Web Hosting Talk







View Full Version : ms word-doc processing


Angelo
05-27-2006, 07:30 PM
Hello,

I need some tool that accepts direct formatting from Microsoft Word (copy & paste) and process it into a html file. What i currently use is

http://www.dynamicdrive.com/dynamicindex16/richtexteditor/index.htm

However it puts so much <xml> style tags, that (i think) is corrupting the view. I am replacing xml tags with empty strings, but that does not make a clear view too. Is there any smooth way of doing this, pasting a doc formatting into a form area and process it to save to an html file to be included in my dynamic publisher script.

Thanks

mwatkins
05-28-2006, 12:20 AM
HTML Tidy... install it if not already on your system. Call it from your script. To see what options it supports: tidy -help-config

You'll be somewhat interested in the "word-2000" options and a few others.

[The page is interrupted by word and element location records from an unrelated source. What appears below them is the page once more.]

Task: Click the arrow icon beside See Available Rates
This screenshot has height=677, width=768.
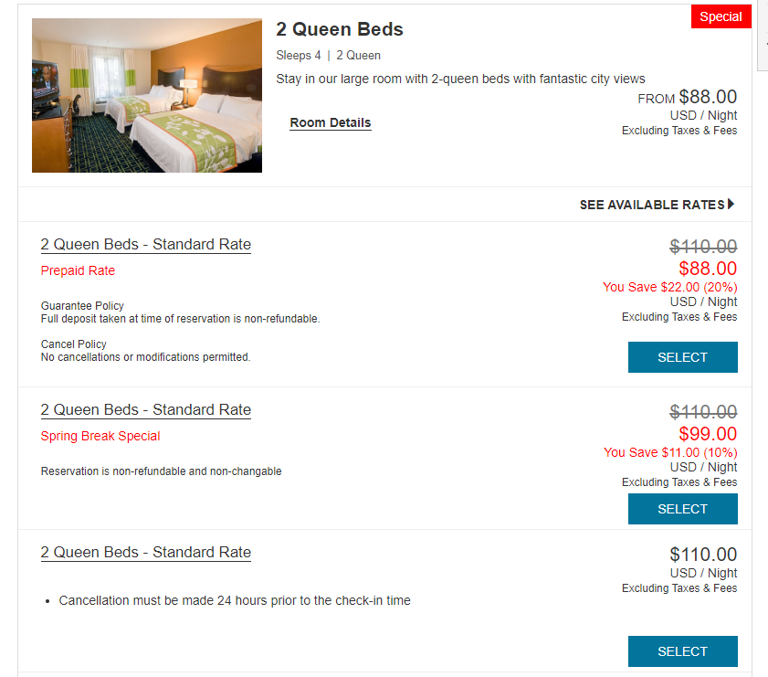Action: pyautogui.click(x=731, y=204)
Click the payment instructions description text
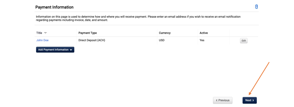 (x=138, y=18)
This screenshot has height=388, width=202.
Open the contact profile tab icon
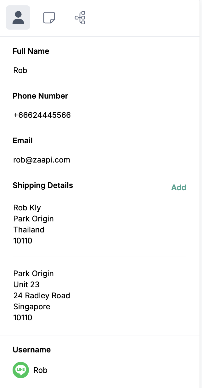click(18, 18)
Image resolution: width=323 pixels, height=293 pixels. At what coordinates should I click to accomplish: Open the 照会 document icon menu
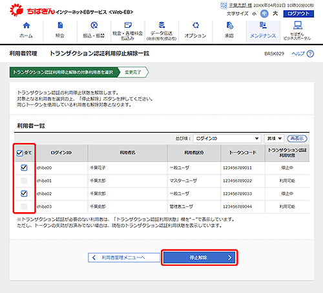(x=60, y=25)
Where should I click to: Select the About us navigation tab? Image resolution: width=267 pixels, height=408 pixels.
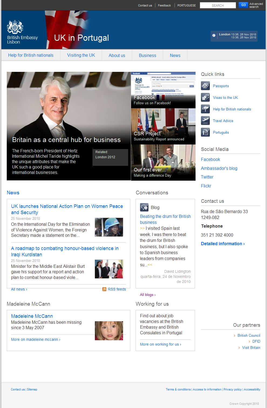point(117,55)
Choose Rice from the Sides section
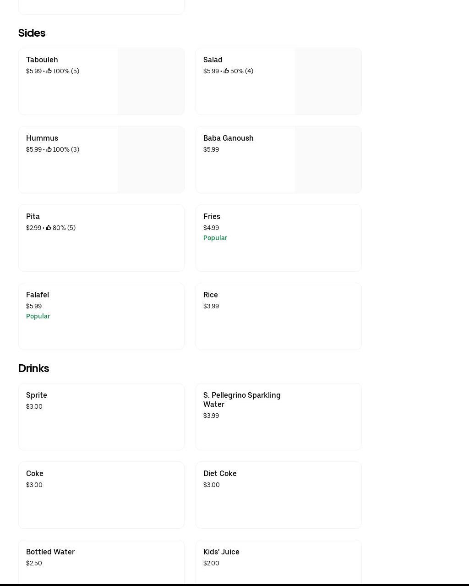Viewport: 469px width, 586px height. (211, 295)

In Python I'd write the contents of your form to a file or tempfile, and open tidy like so (see os.open in this snippet of code):
options = {}
# we want to force these defaults regardless
options['quiet'] = 1
options['force_output'] = 1
options['tidy_mark'] = 0
options['markup'] = 1
if encoding:
options['char_encoding'] = encoding
else:
encoding = 'utf-8'
options['char_encoding'] = encoding

# ... other stuff
fp = os.popen("/usr/bin/env tidy %s '%s' 2>&1" % \
(options, htmlfile.name), "r")
# ... other stuff

There's a bit more to it than that but the point I'm making here is Tidy is useful for cleaning cruft out of cut and pasted html, including from Word, and you can find a way to integrate that capability into your app with your language of choice.

Angelo
05-28-2006, 05:54 AM
I do not have system access to the system, using my application. Does that keep the formatting as it is, like table background, fonts and colors in MS Word?

Burhan
05-28-2006, 06:04 AM
Yes, it just tidies up the HTML, just to be safe, try it out first.

mwatkins
05-28-2006, 09:33 AM
Visit http://tidy.sourceforge.net/

If you don't have a unix machine to test on, someone has kindly made Windows builds. Whatever you do, you'll find that its a part way measure, but at least tidy will take you a good part of the distance.